武士が行動するうえで遵守すべき倫理。武士は戦いを任務とし、そのための訓練を受けた身分だから、「臆病」や「卑怯」という行為は忌み嫌われ、戦国時代には、死を恐れないどころか進んで死地に赴くことを好む武士も珍しくなかった。江戸時代に入ると、武士は支配階級として、農工商の人々の上に立つことになった。そのため、命を惜しまないだけではなく、他の道徳においても、他の身分の者とはまったく違う倫理が求められた。武士の規範は、非常に厳格なものになり、特に名誉ということに関しては敏感になった。武士道の特徴は、自己犠牲の精神と厳しい自己規律を要請するものである。たとえば、武士は自らの損得で行動することを嫌悪し、些細なことでも友人と約束すれば、命をかけてでもそれを果たした。「忠臣蔵」として有名な、赤穂の浪人による吉良上野介(きらこうずけのすけ)邸討ち入りは、多くの武士が称賛し、手本とすべき事件であった。落ち度があるとされれば即座に切腹するという覚悟は、多くの武士の共有するメンタリティーである。明治時代になってから武士道を解説した書物として、新渡戸稲造の『武士道』(1899年に英語版、1903年に和訳版)があるが、これは武士の倫理をキリスト者の立場から普遍化しようとしたもので、理想化された武士の姿を強調している。一方で、武士道書の代表とされたこともある佐賀藩士・山本常朝(やまもとじょうちょう)の『葉隠聞書(はがくれききがき)』は、「武士道と云ふは死ぬ事と見付けたり」の文言で知られるように「死に狂い」の態度を強調し、後先を考えず死地に赴くことが武士道の根幹であると述べている。
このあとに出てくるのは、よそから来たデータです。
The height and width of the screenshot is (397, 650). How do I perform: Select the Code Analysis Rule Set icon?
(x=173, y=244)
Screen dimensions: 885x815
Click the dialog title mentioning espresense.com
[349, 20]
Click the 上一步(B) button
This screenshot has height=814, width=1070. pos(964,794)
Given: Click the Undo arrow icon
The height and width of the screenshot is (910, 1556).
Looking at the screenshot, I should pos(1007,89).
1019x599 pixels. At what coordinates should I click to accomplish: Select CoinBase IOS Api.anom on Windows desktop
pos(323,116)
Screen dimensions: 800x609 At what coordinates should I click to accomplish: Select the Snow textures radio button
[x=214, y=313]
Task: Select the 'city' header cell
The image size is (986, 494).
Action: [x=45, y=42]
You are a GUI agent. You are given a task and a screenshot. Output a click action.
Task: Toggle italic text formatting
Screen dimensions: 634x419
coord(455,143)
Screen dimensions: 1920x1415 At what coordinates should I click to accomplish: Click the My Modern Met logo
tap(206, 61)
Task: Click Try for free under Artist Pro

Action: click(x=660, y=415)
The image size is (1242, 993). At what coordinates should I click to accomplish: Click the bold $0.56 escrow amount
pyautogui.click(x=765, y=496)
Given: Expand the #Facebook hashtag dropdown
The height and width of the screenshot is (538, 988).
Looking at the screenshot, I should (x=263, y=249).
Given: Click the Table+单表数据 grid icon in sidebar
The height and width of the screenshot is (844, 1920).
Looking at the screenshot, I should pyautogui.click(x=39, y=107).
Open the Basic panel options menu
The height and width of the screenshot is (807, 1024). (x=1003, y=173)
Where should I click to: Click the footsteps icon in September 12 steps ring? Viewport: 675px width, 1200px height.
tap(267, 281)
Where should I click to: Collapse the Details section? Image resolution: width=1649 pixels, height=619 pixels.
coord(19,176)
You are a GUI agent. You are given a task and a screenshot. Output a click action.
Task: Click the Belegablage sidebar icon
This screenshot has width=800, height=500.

儒学の立場からは、山鹿素行(やまがそこう)が『武教小学』などにおいて、為政者としての武士のあり方を説いている。このように、武士道といっても、論者によってかなり差があり、これが武士道書だとされる公認の書物は存在しない。多くの武士は、幼いころから軍記物などを読み聞かせられることによって、それぞれの武士の理想像を形成していったものと思われる。
武士(ぶし)
平安時代(794〜12世紀末)後期に生まれた、戦いを任務とする者。鎌倉時代以降、武士が政権を握ったため、支配階級として政治をも担当することになった。
切腹(せっぷく)
武家が罪を犯したときに命じられる刑罰だが、自ら責任を取って死んだことになり、家督相続などを認められることが多かった。
儒学(じゅがく)
儒教、すなわち孔子の思想に基づく信仰や教えの体系。